Days 0–30 — Stand up the visit and billing core. Configure the Experity EHR and practice management with complaint-driven templates and room tracking, connect Experity RCM and a clearinghouse, and interface the point-of-care labs and digital x-ray so diagnostics post discretely.

Train the front desk and providers on the door-to-discharge workflow before opening day.

Days 31–60 — Add the consumer front door and revenue lines. Launch Solv for online reservations, wait-time publishing, and digital intake, turn on Podium for review generation and two-way texting, and stand up the Occ Med module with DOT and drug-screen integrations so the employer line can start billing from day one.

Days 61–90 — Build reporting and chase employers. Wire Power BI to the EHR and accounting system for median visit time, payer mix, and Occ Med revenue, reconcile finance in QuickBooks or Sage Intacct, sign local employer and comp contracts against the now-live Occ Med workflow, and tune templates and staffing against the median-visit-time data.

FAQ

Do I really need an urgent-care-specific EHR, or can I run my existing primary-care system? You need the urgent-care-specific EHR. A primary-care system assumes scheduled, longitudinal visits and will slow your walk-in throughput, which directly caps how many patients each provider sees per shift.

Since throughput is the urgent-care business model, a slower EHR is not a software inconvenience — it is a revenue ceiling. The only common exception is a hospital-affiliated clinic that must share an Epic chart with its parent system.

How important is Solv or another online check-in tool, really? For a convenience-driven, walk-in business it is close to essential. Patients shop on proximity, reviews, and published wait time, and a save-my-spot reservation converts online searchers into visits while smoothing lobby flow.

A clinic with no reservation or wait-time presence quietly loses volume to the competitor that does, even when clinical quality is identical.

Why does occupational medicine need its own software instead of the main EHR? Because the customer and the rules are different. Occ Med is billed to employers and workers'-comp carriers, requires employer-specific protocols, results portals, and DOT and drug-screen workflows, and follows state comp rules that consumer EHR modules do not handle.

Running it through a purpose-built module turns Occ Med into a clean, high-margin revenue line instead of a billing headache.

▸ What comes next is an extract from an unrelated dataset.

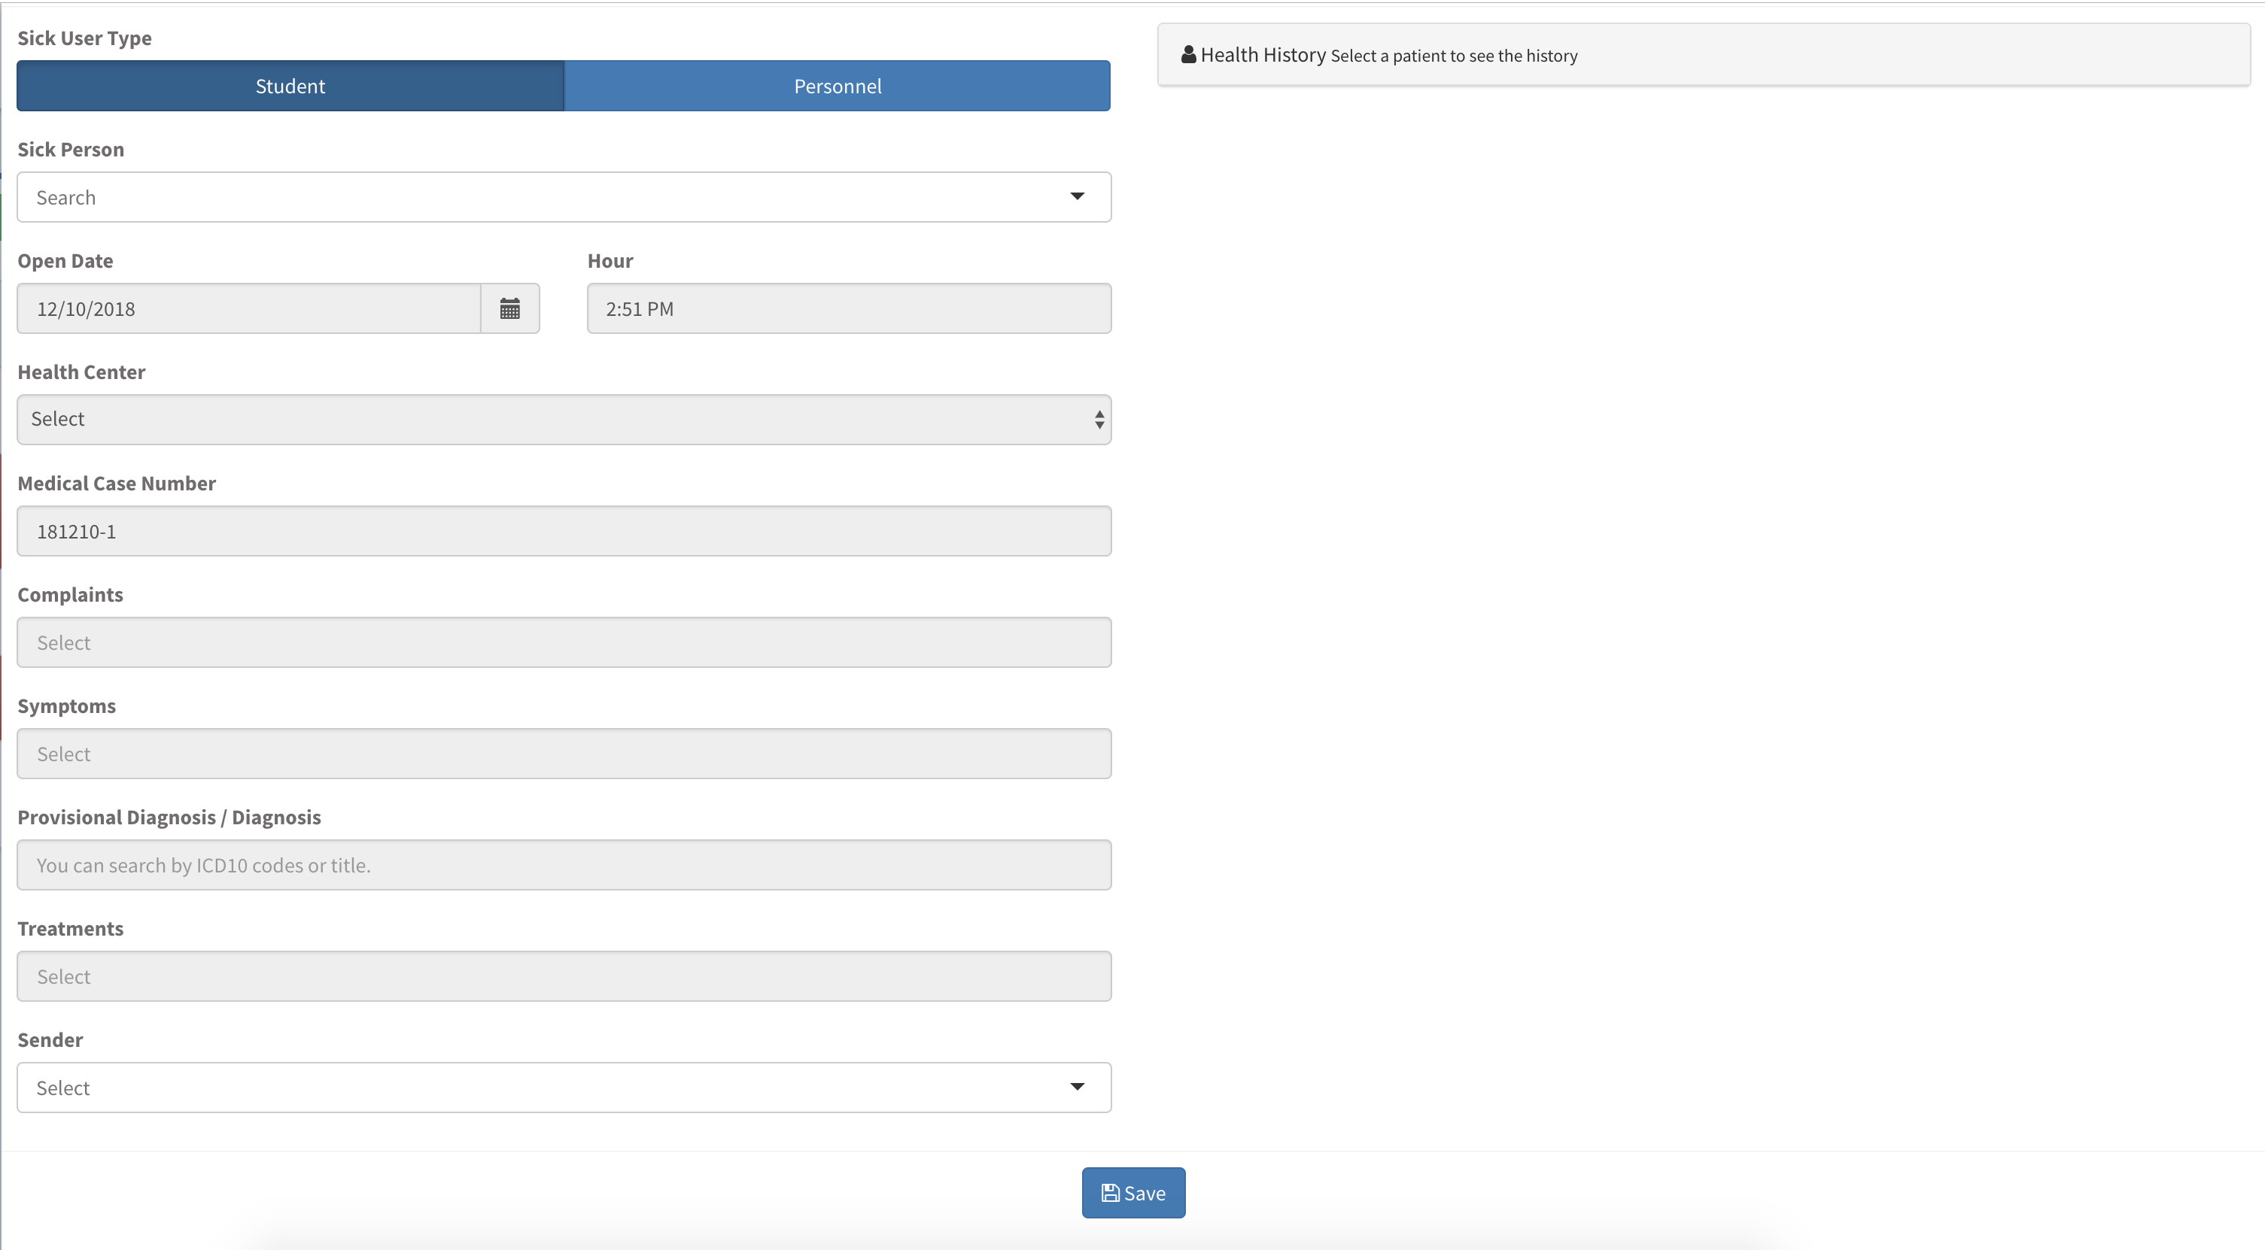Click the floppy disk Save icon
The width and height of the screenshot is (2265, 1250).
point(1111,1193)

Should I use my EHR vendor's billing, a clearinghouse, or an outsourced RCM firm? Single clinics usually keep billing native (Experity RCM) so they do not staff a coder. As volume grows, regional groups add a Waystar or Availity clearinghouse for eligibility and claim scrubbing and centralize billing.

Some operators outsource the whole cycle to an urgent-care-specialized RCM firm. The deciding factor is whether your visit volume justifies in-house coding talent.

What does this stack actually cost for one clinic? A single independent urgent care typically spends roughly $2,500 to $7,000 per month on software — Experity, Solv, lab and x-ray interfaces, accounting, and payments — plus revenue cycle as a percentage of collections. Occupational-medicine and reputation tools add to that as you expand the employer line and footprint.

Do pediatric urgent cares run a different stack? The core is the same Experity-plus-Solv-plus-RCM spine, but pediatric clinics tune templates for weight-based dosing and pediatric complaints, lean harder on reputation and engagement because parents pick on reviews and wait time, and usually drop the occupational-medicine line entirely since DOT physicals and workers' comp do not apply to a kids-only clinic.